Saved entries:

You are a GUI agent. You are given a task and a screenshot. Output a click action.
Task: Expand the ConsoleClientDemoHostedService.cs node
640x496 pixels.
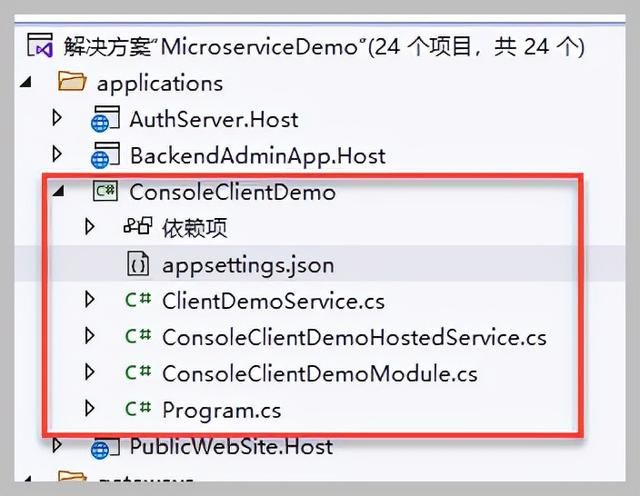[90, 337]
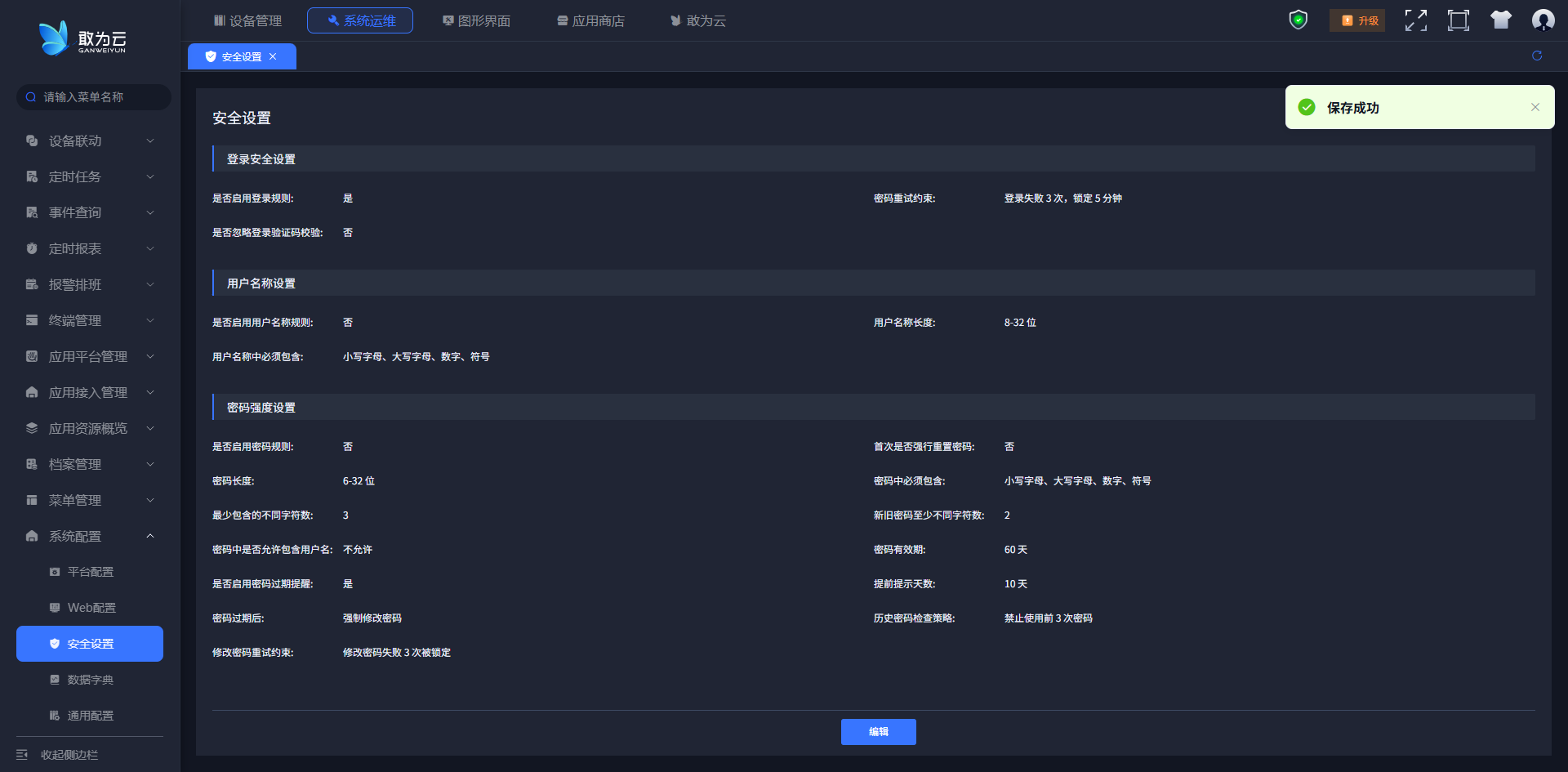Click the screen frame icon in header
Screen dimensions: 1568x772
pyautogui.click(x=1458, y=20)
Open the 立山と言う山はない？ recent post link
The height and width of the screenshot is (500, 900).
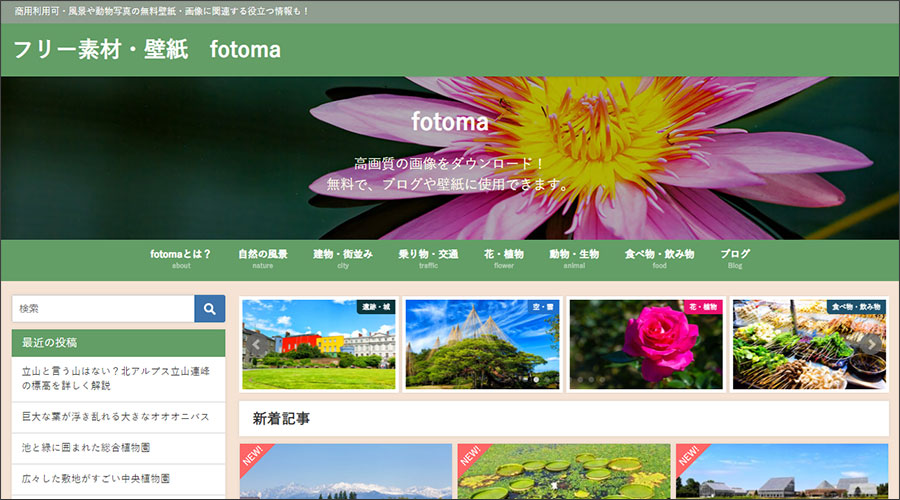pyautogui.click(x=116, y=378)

TASK TO CARRY OUT: Only the lines from the one containing "Task: Expand the" through the last line of the entries above belong in the copy; reproduce them exactly and drop every picture.

SOLUTION TO THE PROBLEM:
Task: Expand the ConsoleClientDemoHostedService.cs node
640x496 pixels.
[90, 337]
Click the screen frame icon in header
Screen dimensions: 1568x772
pyautogui.click(x=1458, y=20)
Open the 立山と言う山はない？ recent post link
The height and width of the screenshot is (500, 900).
pyautogui.click(x=116, y=378)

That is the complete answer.